Structure recovery data sets (SRDSs)

There is one set of SRDSs for the entire shared queues group. They are shown in Figure 4-1 on page 112 as SRDS1 and SRDS2. These establish a base point from which the log records can be applied to recover the shared queues if they are lost. The process of making the copy is called a structure checkpoint and is usually initiated by an IMS command, as follows:

    /CQCHKPT SHAREDQ STRUCTURE structure-name 

Each structure checkpoint uses the older of SRDS1 and SRDS2. When it completes successfully, CQS issues a call to the System Logger to delete those log records which are older than the older of the two SRDSs. By taking frequent structure checkpoints, you can limit the amount of log data kept by the System Logger in the log stream. We'll address this in more detail later in this chapter.

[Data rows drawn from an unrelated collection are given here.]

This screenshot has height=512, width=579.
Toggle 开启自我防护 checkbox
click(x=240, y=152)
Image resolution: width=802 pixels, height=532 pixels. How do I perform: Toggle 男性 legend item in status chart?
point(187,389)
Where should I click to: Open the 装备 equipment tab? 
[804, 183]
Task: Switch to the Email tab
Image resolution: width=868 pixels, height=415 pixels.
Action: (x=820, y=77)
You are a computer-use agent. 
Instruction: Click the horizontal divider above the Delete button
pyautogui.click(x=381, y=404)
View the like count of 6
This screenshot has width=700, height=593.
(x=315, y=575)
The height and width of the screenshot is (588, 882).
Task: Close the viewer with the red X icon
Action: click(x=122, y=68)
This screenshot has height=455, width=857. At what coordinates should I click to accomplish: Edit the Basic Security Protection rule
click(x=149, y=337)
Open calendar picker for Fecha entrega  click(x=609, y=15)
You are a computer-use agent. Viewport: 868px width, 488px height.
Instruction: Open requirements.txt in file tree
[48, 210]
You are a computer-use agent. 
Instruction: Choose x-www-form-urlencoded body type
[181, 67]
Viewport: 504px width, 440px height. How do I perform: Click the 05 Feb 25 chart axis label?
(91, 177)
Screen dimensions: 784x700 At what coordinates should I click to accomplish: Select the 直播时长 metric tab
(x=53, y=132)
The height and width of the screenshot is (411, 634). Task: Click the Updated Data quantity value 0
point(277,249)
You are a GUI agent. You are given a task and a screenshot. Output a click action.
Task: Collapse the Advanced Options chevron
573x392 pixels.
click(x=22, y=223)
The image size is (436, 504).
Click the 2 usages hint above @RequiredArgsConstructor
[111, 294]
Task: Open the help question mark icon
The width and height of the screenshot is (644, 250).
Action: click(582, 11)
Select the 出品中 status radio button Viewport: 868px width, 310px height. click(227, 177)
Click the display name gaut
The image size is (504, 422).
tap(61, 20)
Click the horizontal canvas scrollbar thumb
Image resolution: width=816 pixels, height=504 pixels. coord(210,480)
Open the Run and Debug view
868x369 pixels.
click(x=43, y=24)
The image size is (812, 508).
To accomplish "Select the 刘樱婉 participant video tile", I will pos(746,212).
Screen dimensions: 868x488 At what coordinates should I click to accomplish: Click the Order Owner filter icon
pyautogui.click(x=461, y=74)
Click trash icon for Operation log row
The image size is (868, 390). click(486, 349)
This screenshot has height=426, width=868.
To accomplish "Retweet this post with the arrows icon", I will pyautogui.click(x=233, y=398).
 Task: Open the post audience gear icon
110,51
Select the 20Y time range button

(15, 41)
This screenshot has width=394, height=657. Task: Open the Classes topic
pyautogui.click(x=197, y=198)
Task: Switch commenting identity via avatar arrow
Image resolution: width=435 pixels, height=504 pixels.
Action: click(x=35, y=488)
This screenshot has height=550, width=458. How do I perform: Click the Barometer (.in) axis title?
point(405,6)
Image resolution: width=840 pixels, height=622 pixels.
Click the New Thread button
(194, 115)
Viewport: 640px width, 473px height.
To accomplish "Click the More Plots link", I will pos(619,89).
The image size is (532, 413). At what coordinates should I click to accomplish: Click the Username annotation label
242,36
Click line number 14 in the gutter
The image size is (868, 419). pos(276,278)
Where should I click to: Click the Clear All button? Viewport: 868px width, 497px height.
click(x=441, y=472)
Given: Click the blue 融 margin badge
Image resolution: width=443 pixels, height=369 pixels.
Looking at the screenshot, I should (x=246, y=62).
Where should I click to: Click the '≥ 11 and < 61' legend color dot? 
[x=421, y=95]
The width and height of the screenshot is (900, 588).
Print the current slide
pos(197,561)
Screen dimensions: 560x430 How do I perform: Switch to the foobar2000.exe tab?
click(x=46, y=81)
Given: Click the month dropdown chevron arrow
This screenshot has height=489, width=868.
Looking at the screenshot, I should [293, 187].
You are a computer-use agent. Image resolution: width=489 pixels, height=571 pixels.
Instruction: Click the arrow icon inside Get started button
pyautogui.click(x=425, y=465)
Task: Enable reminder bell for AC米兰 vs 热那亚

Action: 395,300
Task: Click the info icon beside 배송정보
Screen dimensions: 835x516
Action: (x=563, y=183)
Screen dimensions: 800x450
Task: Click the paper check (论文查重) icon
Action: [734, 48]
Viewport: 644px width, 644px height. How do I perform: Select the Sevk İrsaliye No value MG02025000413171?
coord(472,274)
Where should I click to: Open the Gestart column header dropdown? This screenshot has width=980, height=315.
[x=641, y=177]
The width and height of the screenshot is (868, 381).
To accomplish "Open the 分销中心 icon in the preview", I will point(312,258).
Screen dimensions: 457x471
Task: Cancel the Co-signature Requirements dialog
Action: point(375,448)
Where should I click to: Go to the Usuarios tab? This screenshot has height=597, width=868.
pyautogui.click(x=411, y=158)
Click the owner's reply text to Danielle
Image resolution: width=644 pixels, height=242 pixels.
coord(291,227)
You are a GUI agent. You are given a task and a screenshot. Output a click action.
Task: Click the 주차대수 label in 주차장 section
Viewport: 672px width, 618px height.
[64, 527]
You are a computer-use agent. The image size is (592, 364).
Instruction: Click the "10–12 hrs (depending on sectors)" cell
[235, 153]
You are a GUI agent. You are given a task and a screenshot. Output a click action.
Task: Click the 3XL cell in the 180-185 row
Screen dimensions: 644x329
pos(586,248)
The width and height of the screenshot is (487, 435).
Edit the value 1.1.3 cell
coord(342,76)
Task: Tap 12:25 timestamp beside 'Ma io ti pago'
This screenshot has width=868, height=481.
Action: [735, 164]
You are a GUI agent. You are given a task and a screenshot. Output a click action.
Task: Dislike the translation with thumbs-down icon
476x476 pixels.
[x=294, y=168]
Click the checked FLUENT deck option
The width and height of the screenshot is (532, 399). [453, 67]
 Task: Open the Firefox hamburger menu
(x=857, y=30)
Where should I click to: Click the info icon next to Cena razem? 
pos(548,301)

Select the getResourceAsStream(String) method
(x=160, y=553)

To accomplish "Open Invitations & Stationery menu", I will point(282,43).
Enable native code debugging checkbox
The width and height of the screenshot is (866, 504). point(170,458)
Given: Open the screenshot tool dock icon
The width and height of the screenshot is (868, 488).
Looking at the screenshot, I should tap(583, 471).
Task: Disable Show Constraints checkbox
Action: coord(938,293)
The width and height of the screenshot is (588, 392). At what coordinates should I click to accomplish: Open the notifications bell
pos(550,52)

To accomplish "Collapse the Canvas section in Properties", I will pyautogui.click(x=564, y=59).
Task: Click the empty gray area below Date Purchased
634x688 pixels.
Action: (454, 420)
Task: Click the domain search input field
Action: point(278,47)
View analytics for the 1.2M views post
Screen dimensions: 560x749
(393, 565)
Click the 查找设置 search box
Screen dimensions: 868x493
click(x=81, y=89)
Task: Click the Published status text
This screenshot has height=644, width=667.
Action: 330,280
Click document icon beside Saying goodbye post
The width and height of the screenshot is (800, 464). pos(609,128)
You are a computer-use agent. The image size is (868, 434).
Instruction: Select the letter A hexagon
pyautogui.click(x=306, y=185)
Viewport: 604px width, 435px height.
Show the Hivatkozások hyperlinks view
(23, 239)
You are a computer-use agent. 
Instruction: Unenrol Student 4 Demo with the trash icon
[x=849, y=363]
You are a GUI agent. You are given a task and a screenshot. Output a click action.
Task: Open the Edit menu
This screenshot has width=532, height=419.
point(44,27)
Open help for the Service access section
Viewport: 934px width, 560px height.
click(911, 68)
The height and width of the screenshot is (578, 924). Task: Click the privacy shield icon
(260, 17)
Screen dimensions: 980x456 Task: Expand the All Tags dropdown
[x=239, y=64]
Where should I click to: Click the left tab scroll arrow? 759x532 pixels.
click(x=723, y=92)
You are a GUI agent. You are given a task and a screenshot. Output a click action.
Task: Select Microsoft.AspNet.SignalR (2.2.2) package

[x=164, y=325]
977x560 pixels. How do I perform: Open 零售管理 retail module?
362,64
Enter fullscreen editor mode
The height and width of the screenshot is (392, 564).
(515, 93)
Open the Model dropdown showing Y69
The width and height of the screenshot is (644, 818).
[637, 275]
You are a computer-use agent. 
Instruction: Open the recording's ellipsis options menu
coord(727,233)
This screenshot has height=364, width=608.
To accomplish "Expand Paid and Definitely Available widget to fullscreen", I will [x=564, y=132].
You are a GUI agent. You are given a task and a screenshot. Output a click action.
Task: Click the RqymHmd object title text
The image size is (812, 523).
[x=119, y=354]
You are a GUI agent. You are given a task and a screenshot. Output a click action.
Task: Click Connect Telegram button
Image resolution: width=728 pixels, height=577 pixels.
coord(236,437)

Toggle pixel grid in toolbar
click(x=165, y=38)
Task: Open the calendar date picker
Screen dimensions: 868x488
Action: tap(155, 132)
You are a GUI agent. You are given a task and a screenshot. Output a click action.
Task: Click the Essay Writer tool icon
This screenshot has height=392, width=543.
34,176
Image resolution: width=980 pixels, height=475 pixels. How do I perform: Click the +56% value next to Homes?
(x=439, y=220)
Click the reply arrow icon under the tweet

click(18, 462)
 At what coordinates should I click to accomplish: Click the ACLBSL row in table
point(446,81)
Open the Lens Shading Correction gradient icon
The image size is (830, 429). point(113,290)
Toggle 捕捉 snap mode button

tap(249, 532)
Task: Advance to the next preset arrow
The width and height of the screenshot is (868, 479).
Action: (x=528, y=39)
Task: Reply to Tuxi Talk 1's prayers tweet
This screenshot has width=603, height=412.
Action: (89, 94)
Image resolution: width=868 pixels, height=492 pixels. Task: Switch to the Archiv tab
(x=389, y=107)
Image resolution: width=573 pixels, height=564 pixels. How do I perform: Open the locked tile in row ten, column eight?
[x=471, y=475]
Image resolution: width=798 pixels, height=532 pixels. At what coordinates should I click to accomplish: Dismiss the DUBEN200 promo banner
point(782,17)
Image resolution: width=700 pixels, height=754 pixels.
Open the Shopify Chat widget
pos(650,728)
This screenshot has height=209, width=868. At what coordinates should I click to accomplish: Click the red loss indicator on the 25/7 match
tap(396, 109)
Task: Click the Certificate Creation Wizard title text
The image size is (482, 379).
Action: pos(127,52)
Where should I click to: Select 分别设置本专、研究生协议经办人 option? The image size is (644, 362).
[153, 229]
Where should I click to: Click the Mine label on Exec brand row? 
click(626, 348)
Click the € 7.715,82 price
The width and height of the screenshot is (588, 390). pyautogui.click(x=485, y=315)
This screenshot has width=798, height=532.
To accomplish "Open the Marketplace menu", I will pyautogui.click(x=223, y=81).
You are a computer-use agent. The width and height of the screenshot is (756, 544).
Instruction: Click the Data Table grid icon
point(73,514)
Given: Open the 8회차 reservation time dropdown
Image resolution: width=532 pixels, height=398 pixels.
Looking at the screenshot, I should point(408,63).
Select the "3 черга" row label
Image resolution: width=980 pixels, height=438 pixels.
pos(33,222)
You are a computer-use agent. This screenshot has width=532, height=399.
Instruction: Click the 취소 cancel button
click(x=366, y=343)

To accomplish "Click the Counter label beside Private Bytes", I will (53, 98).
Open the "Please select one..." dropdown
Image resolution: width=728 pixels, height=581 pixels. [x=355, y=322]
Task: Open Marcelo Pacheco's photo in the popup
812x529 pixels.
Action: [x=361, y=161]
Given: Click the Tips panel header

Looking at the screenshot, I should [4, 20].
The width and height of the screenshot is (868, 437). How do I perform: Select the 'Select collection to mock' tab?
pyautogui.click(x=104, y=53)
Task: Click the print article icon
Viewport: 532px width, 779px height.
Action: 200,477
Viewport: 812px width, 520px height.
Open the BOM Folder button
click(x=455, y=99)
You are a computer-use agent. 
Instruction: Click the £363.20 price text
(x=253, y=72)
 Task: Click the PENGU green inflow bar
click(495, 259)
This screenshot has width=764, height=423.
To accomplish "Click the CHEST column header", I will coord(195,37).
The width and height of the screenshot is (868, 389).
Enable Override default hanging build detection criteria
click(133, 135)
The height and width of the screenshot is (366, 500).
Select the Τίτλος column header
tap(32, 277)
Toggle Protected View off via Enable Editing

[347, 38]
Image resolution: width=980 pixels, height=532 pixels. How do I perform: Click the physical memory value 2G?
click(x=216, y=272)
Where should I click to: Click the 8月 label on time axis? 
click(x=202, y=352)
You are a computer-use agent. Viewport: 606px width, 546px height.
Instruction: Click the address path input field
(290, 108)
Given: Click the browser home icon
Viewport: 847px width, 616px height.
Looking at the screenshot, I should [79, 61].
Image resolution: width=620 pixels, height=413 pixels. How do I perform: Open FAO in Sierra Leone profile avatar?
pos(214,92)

Note that, no matter which CQS invokes structure checkpoint, the same set of SRDSs are used. A method of serialization is provided to prevent two CQSs from taking a structure checkpoint at the same time.

CQS checkpoint data sets

Each CQS also takes a system checkpoint periodically. CQS system checkpoint data is written to the log stream and the log token associated with that log record is written to the checkpoint data set and to the shared queue structure. The checkpoint data is used when CQS is restarted to resynchronize CQS and IMS. Note, however, that this system checkpoint data may be deleted from the log stream if it is older than the older of the two SRDSs. If this happens, the next CQS restart will be a cold start. There is, however, no loss of message queue integrity, and no loss of messages, since IMS has enough information on its logs to resynchronize the queues.

Shared queue structures

IMSs in a shared queues group can share a common set of messages by putting them in a shared queue list structure in a Coupling Facility. You will note in Figure 4-1 on page 112 that there are two of everything - one labeled MSGQ and the other EMHQ. These represent messages queued by IMS as full function messages, or fast path Expedited Message Handler (EMH) messages. EMH messages are defined to IMS separately and treated differently than full function messages. They have their own set of local and shared message queue structures, and CQS uses a separate log stream to log changes to these queue structures. The rest of this section, and this chapter, addresses full function message queues (MSGQ) only, but be aware that everything said also applies to the fast path EMH message queues (EMHQ).

Primary structure

This is the only shared queue structure that is always required in a shared queues group. It is implemented as a list structure and is the primary repository for IMS full function messages (and some control information). Within this structure there are list headers for input transactions, output messages, remote MSC destinations, and several special purpose list headers which are not of interest here.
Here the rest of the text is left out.